_Exercise data:_

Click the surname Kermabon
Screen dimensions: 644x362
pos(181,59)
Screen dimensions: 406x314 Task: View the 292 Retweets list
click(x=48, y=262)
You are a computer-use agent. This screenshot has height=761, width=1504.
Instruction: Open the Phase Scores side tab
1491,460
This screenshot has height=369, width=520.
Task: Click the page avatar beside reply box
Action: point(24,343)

--

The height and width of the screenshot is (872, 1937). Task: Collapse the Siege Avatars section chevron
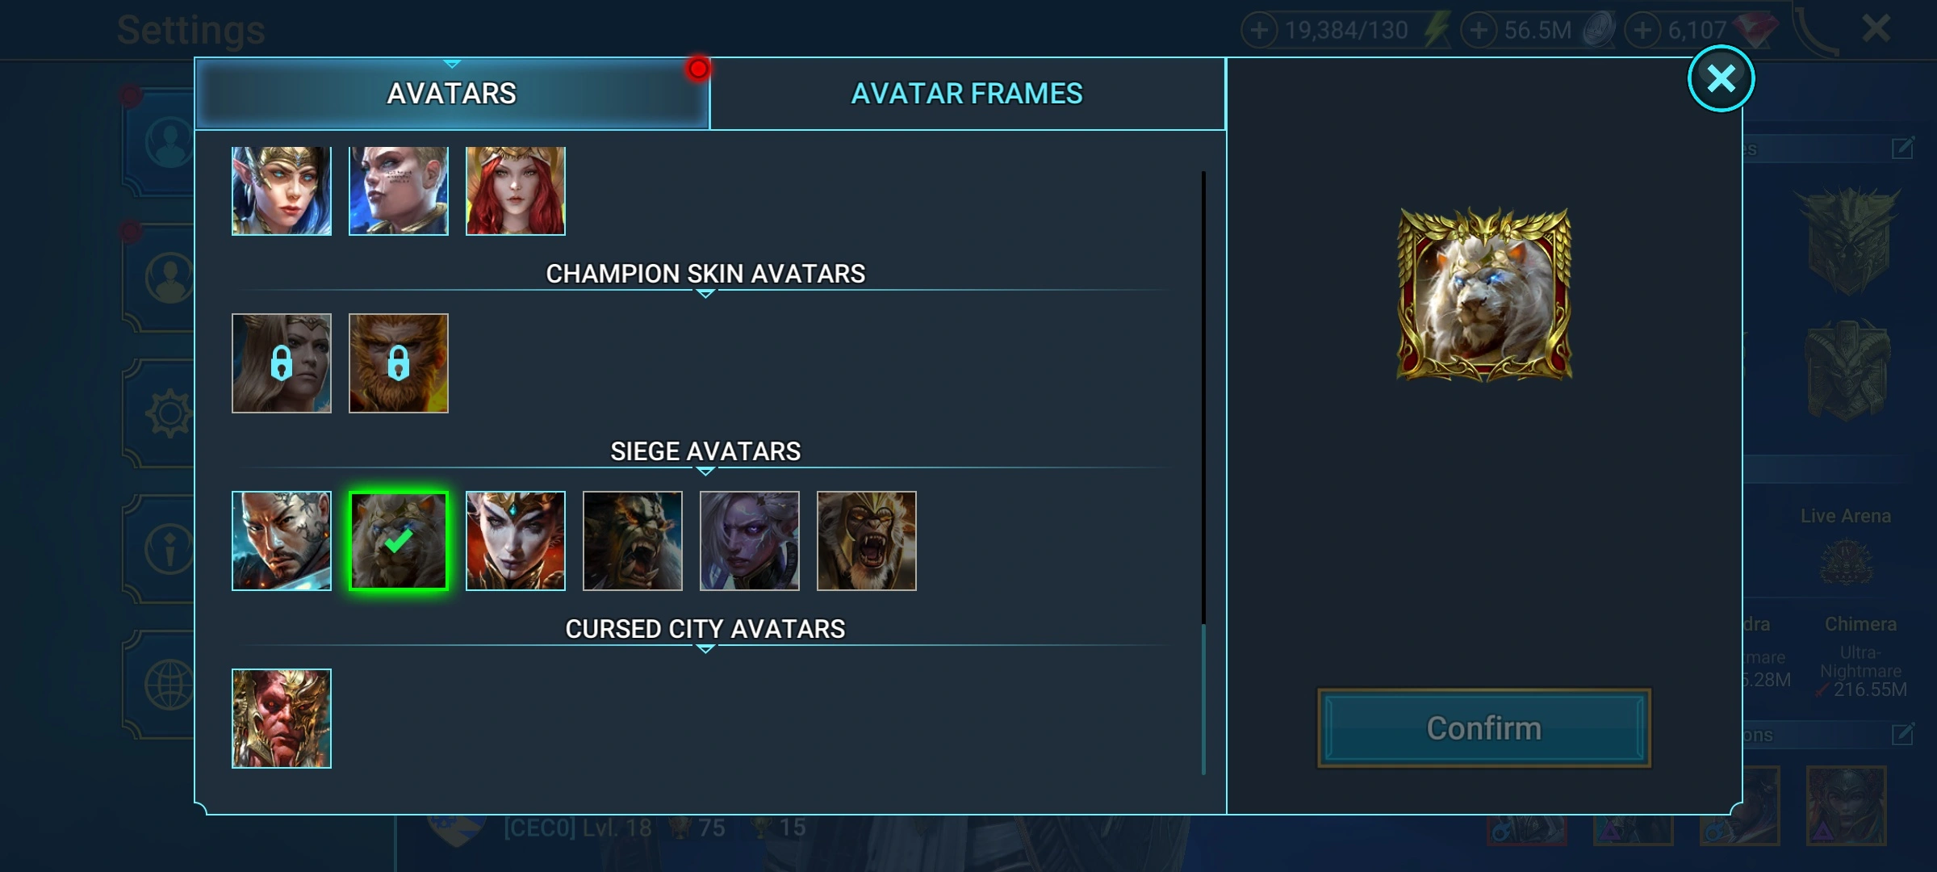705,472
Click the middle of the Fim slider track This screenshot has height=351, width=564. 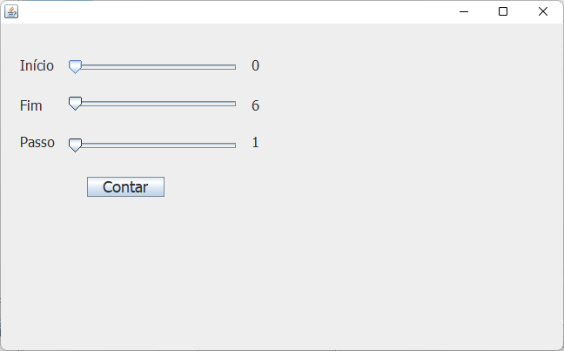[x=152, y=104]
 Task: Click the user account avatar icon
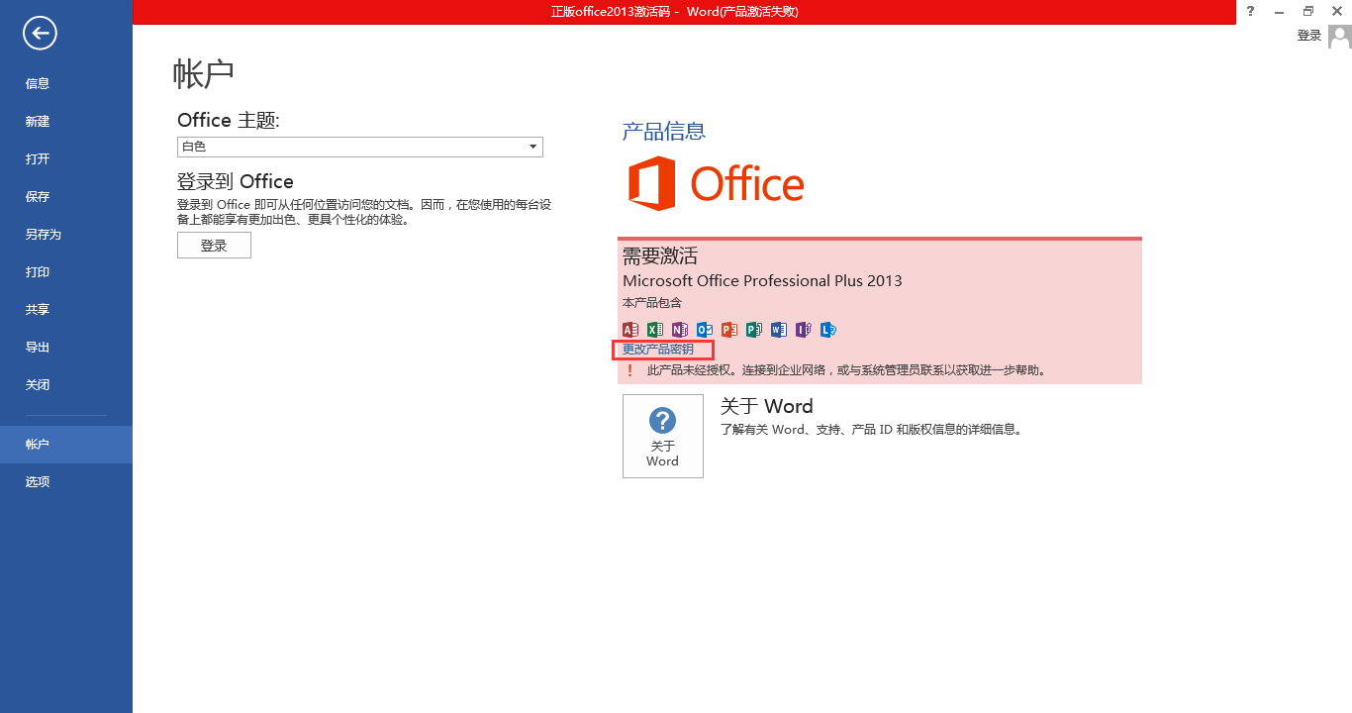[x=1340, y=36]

* * *

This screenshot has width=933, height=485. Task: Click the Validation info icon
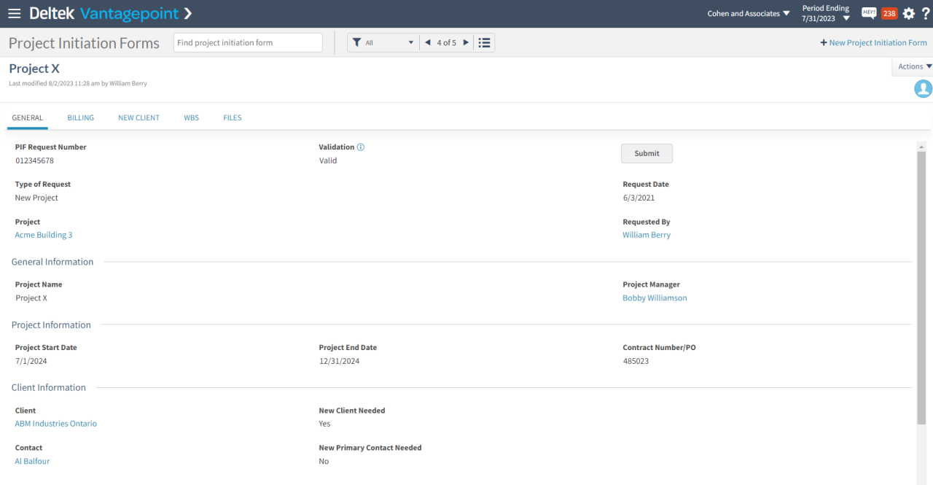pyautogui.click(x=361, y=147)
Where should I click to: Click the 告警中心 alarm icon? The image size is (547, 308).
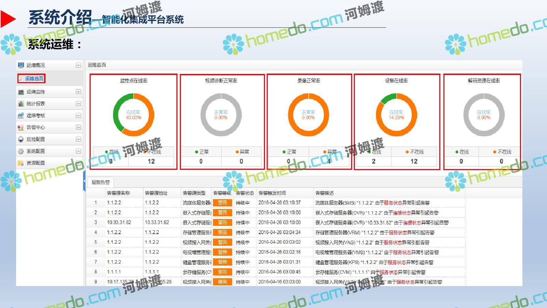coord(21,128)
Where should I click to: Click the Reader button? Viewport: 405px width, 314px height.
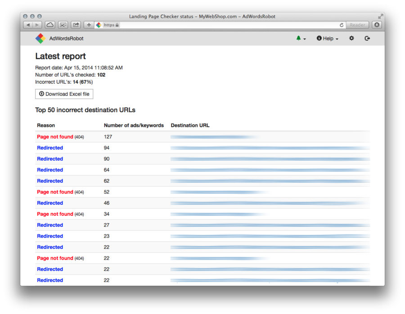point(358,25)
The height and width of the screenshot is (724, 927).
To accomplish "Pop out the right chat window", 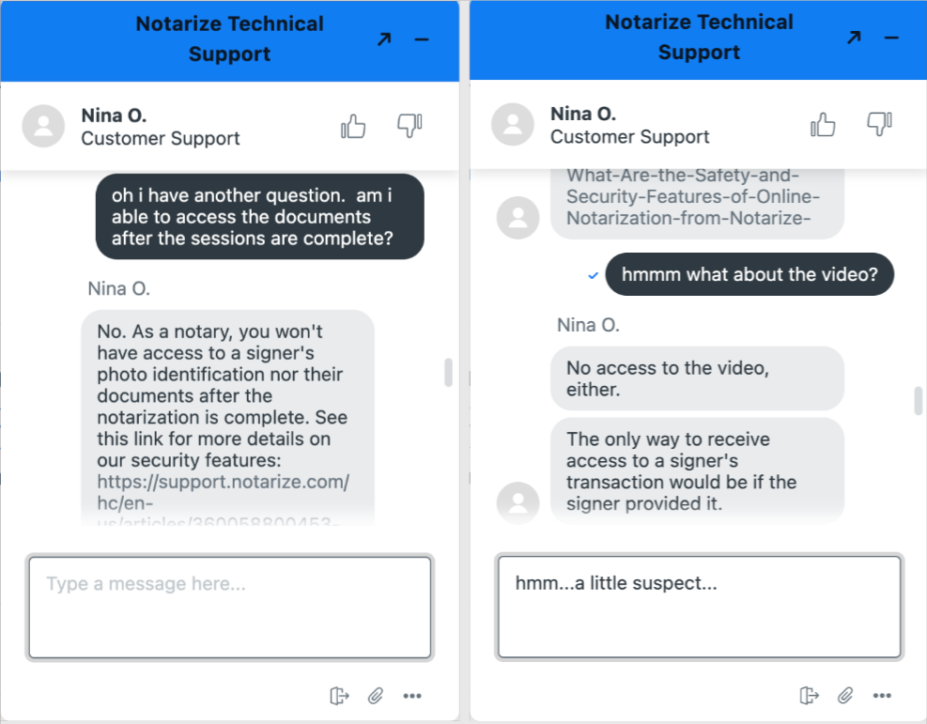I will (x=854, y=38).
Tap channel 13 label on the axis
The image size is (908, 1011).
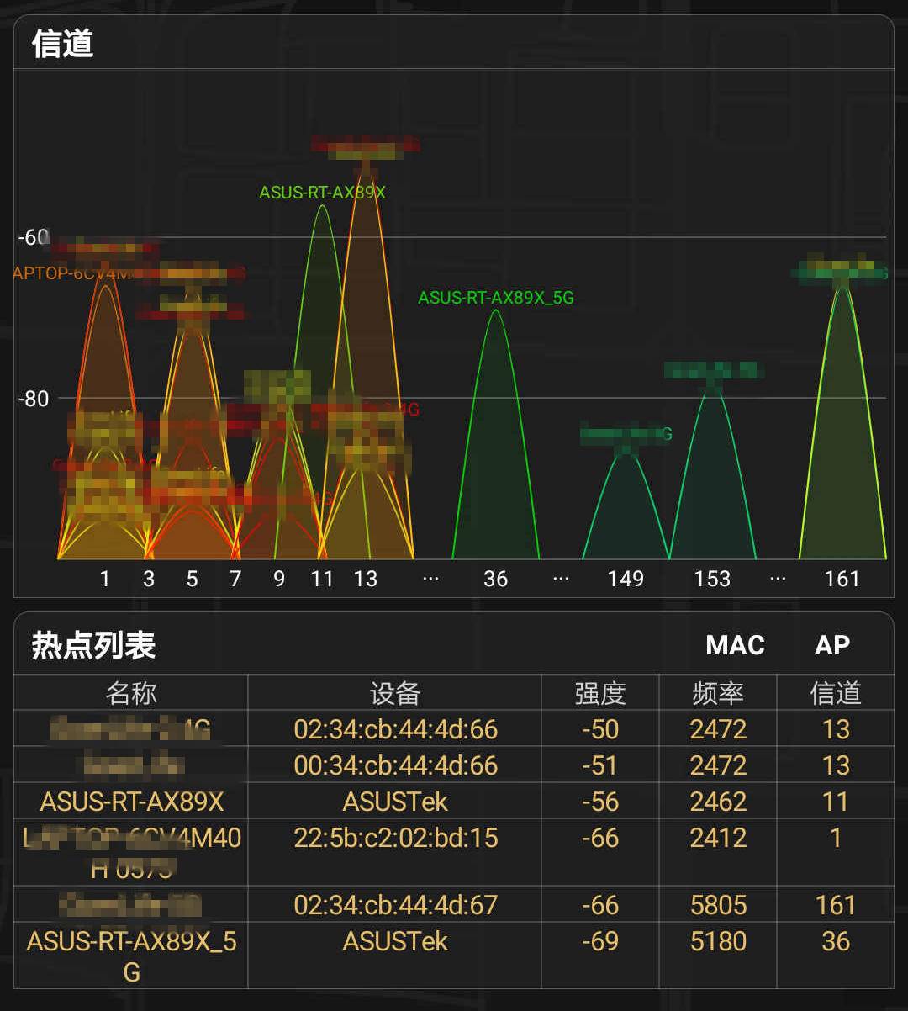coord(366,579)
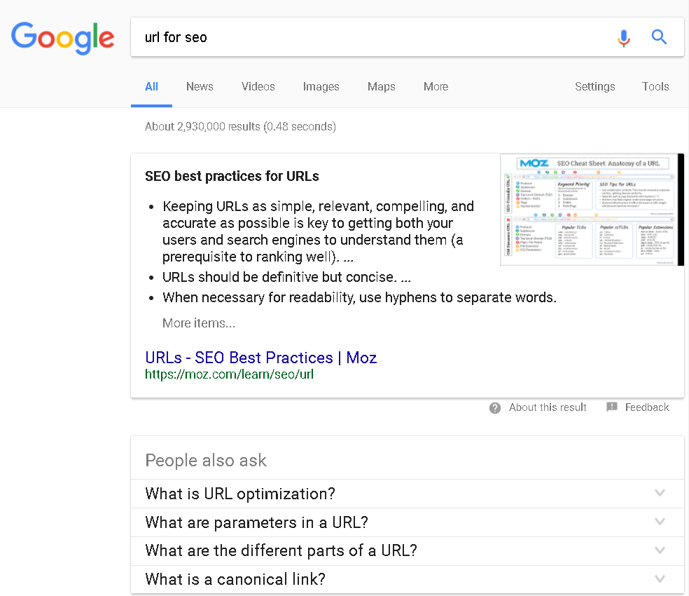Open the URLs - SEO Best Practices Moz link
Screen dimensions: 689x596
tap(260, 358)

_Short task:_ Quote the records exactly, from the line containing "Click the surname Kermabon" through the line containing "Action: point(24,343)", inclusive.

_Solution to the problem:_
Click the surname Kermabon
Screen dimensions: 644x362
pos(181,59)
Screen dimensions: 406x314 Task: View the 292 Retweets list
click(x=48, y=262)
You are a computer-use agent. This screenshot has height=761, width=1504.
Instruction: Open the Phase Scores side tab
1491,460
This screenshot has height=369, width=520.
Task: Click the page avatar beside reply box
Action: point(24,343)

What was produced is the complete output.